→ **Job**
Decide whether each statement agrees with the transcript below. For each, answer yes or no and quote the deciding words. (a) When the online purchase failed, the speaker's wife phoned the company's call center and placed her order. (b) Viktor Farcic says users today still call to report that something doesn't work. (c) The speaker from OverOps says most error detection today relies on volume based thresholds.

→ **Excerpt to read**
[start]

Unknown Speaker 8:14
And that's interesting. I think that's where people are getting into the microservice world where I'm making smaller, incremental changes faster, right? To your point where I can move faster, more agile. My biggest piece of this is knowing this is where I struggle. You know, shameless plug, you know, I've been working as a field engineer for years, and I work with a lot of companies. And most people don't know when a new error happens. That's my problem. Right? So I'm moving fast and I'm going accept this model that I'm going to break things. It's okay. But if I don't know things are broken, then it's impacting my customers and that's where the pain starts. How long can I tolerate that from a business? That's what I want something monitoring code, shameless OverOps plug. It detects new errors and will tell me right away and if I can know right away, I can fix them and I can move faster I can, hey, look, I saw the problem, fix it, deploy, fix, deploy. And that model keeps me moving faster to your point helps me not to have to spend hours and hours ahead of time.

Viktor Farcic 9:11
You know, one of the big changes that I think about monitoring productions that, you know, past users were monitoring production, you would find out that something doesn't work because the user would call you like, this doesn't work. Then you find it out. And today, users don't do that anymore. really doesn't work. They go somewhere else you never find out from from users anymore, that there is a problem. They are somewhere else.

Unknown Speaker 9:34
That's exactly right. I gotta give you a hilarious story. And this, I can't make this stuff up. So my wife was trying to buy something on a website won't name the website for Cyber Monday. And she puts everything in her shopping cart, hits buy, disappears, nothing. So she does it again and nothing. And to your point two types of people in the world. One calls the call center. That's my wife. little old school here, right? She calls their call center and orders the stuff. The rest of the world goes away, never comes back to that company. Both of them cost you money. Because one, you have to have a call center person to take the call, or you lost business permanently. And then they tell 100 people, right? And the sad part is is nobody knows. Nobody knows unless someone complains. To your point. Nobody knows. It's an abyss.

Darin Pope 10:27
That's always fun. But then, when the failure occurs when you've learned that new error, what have you seen? Again, not a pitch for OverOps, but it helps in this space, for people that actually drink that Kool Aid and do it. Do they actually do the work? Are you seeing people actually, hey, this error just happened. Let's fix it. And let's deploy it. Do you see that happen enough? Or is it still? Oh yeah, there's new error. Okay. I'll go out in three weeks

Unknown Speaker 10:59
No. So what's interesting about OverOps is we actually give you the business context. Right? So is it happening in a business transaction? I think that's what I've learned heavily in this last few years I've been doing this with OverOps is that people in operations need business context, if I have an error, what does that mean? What is it impacting? Nobody knows. Until someone complains. That's the notion of it, you know, is it a database problem? Is it No one knows. But if I can tell you that a payment transaction is failing, then that becomes super interesting, right? So if I'm sitting in the ops desk, and shopping cart purchases is failing. And you get an alert that says that that's going to catch your attention. That's the type of details we give you. And so that's what gets people's attention because that becomes a P1 versus the noise of errors that you get. We think about how people detect errors today, most of it is volume based thresholds. And they just get bombarded with alert storms, kind of like the notion of a car alarm going off, no one cares anymore. So it gets ignored to your point Darin. So we want to make sure we give data that gives high value context related to something business related so that it's human readable. And that someone who's at an ops center or can go, oh my god, this is, you know, shopping cart or this is payment or this is open enrollment or whatever it might be. That's important to the business that demands attention. And we give you a root cause screen that actually is something you can triage in minutes versus sifting through logs for hours.

[end]

→ **Dataset excerpt**

[start]

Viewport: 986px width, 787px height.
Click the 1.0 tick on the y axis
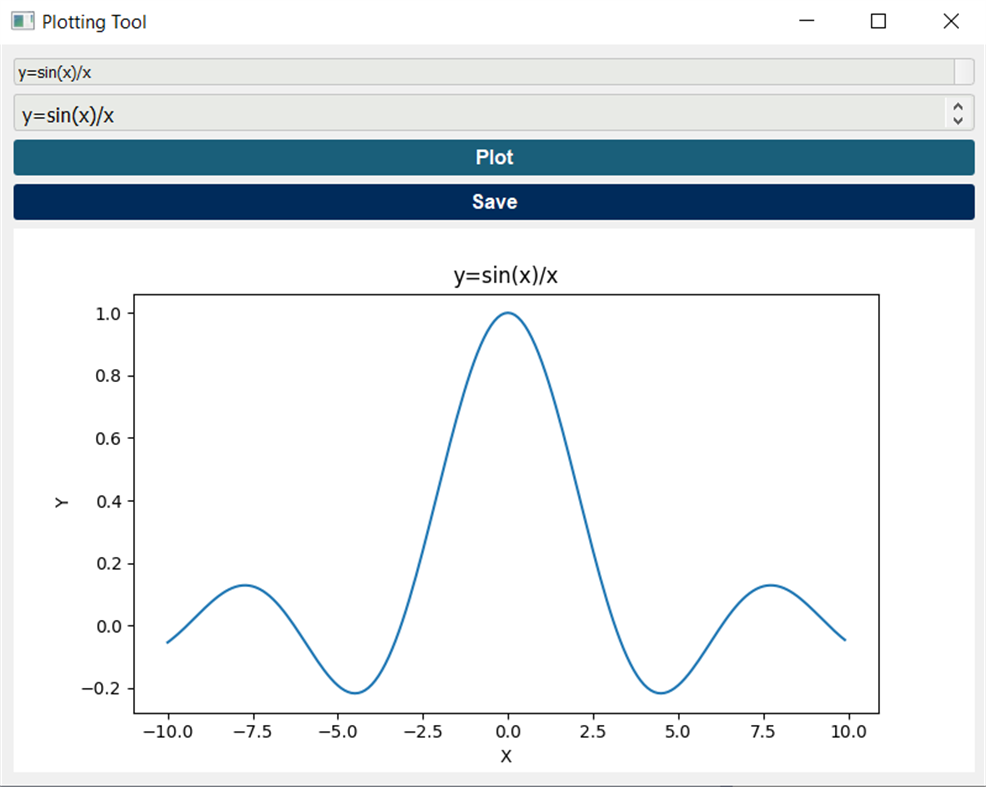click(x=109, y=313)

[end]

→ **Written answer**
(a) Yes: "She calls their call center and orders the stuff."
(b) No: "And today, users don't do that anymore."
(c) Yes: "We think about how people detect errors today, most of it is volume based thresholds."